Friday, August 30, 2013

Diving in

Today's a big day. I'm now about 39 hours into my 36 hour first real date with someone who seems to be an amazing guy. We've had such a great time that he asked me to stay another day. This will be another first, a record 68 hour first date. Am I diving in a little to deep?

I drove three hours two days ago to get here and have loved every moment. He's shown nothing but trust and kindness and respect. His guest room was ready for me in case I was more comfortable sleeping in there. He was so respectful - no expectations.The first night we watched the sun set over a lake over dinner. The next day, I met him for lunch to break up his day. When he got home from work, he took me to the fun downtown area where we wandered around before having drinks and dinner there,

No, we haven't spent the entire visit in restaurants.Since my visit is during the week, he goes to work and I work at his place. Now that shows trust. I haven't opened a single drawer or closet to snoop. I haven't even been tempted (although I snuck a look to see what cologne he wears). The first night, we talked and kissed and talked some more. Wherever we happened to be we kissed. in the car, mixing a drink, walking my friend's dog - they're all appropriate times for more kisses. And he's good at it. His sexy eyes and warm smile make me feel so comfortable and safe.

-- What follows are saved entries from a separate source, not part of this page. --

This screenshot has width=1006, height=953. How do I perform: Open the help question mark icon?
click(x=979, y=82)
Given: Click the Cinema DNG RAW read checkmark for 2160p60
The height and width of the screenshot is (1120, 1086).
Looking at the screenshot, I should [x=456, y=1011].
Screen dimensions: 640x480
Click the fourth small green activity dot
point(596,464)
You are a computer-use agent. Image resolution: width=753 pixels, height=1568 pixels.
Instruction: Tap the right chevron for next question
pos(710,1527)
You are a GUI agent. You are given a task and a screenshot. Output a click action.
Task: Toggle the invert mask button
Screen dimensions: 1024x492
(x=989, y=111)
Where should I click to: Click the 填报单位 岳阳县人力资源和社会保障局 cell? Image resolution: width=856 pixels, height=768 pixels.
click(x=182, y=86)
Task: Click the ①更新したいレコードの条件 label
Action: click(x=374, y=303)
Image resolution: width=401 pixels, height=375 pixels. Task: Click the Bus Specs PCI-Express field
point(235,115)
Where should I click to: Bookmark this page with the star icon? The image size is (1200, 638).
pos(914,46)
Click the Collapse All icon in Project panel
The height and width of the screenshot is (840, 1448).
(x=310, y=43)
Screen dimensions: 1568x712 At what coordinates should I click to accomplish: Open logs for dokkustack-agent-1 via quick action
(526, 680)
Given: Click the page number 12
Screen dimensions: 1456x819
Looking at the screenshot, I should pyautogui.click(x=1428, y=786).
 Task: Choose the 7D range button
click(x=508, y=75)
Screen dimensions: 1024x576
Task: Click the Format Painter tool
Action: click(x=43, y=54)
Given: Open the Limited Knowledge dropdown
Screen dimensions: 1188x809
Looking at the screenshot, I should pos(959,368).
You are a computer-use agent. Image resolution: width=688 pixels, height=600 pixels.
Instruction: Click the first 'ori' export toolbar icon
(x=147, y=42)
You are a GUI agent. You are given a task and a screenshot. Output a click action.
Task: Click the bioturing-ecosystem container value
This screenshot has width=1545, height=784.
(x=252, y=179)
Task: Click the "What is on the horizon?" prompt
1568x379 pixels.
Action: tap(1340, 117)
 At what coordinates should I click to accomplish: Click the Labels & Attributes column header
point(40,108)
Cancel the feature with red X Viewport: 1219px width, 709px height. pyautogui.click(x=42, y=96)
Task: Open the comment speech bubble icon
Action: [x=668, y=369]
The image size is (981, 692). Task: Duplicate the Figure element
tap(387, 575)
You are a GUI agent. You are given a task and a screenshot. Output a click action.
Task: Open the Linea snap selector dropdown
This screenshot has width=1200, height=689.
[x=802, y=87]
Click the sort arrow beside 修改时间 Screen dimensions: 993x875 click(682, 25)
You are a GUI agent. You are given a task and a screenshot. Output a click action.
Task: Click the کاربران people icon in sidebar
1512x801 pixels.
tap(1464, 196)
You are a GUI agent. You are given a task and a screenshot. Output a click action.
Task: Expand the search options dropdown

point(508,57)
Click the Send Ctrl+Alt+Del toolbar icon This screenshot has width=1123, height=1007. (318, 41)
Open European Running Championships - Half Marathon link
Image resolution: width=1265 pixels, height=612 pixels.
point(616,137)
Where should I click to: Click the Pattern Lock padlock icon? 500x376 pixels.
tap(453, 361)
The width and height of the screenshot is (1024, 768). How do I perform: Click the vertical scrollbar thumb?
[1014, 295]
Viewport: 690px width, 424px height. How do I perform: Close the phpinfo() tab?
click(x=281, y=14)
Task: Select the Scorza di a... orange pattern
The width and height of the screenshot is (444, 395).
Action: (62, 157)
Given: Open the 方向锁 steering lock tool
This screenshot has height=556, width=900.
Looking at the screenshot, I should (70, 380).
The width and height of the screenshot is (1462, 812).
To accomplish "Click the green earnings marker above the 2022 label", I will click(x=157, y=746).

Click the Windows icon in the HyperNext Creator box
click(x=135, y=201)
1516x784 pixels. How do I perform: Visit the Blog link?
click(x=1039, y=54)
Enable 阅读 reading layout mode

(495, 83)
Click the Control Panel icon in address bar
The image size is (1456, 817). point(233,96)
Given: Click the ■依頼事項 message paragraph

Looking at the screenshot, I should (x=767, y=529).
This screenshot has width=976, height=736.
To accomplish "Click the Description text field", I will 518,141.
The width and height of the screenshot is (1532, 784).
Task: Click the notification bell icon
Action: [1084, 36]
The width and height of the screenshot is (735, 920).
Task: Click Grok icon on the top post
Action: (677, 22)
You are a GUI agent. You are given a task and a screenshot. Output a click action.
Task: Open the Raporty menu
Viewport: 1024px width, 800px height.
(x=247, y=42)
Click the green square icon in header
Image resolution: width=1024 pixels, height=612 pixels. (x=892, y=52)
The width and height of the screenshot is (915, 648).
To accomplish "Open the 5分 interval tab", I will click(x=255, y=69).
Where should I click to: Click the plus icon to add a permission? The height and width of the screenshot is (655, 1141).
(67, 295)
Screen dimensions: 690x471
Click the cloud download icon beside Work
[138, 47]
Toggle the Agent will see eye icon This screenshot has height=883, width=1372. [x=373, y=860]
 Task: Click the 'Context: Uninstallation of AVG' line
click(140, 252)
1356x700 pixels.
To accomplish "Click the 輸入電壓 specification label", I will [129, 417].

But I do need help with one point. My face is getting raw from his beard that's just a little too scratchy for all of the kissing we've been doing. Any suggestions before I'm faced with other areas that are even less forgiving?

He also has passion. He's an intense but caring lover. He's curious and wants us to get to know each others bodies, likes and dislikes to make it even more fun. And he has a super sexy little ass.

One of the things I like the most is how well he communicates. There are no games, no wondering and everything he says seems to be honest and sincere. He says communication is the most important part of a relationship - well, and good sex too. Often. We agree on both. Without these, there's no relationship. we both want to add to our firsts: snow skiing, parachuting, and maybe even flying our own plane. It might be fun to try some of these together.

I'm not sure where this will lead, but I do know I'm enjoying getting to know him. He's about a month out of a three-year relationship and this may be my first post-divorce relationship. Are either of us ready? Will I be able to handle a nice guy? What about the three-hour distance between us? There's only one way to find out. I'm not looking forward to leaving tomorrow, and I know I'll look forward to seeing him again very soon.